▶ _Work to be completed_: A verbatim copy of the whole listing is what is needed.

---+---

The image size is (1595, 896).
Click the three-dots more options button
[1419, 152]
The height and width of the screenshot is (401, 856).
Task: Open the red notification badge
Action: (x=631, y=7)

---+---

▶ _Written solution_:
The image size is (1595, 896).
Click the three-dots more options button
[1419, 152]
The height and width of the screenshot is (401, 856).
Task: Open the red notification badge
Action: (x=631, y=7)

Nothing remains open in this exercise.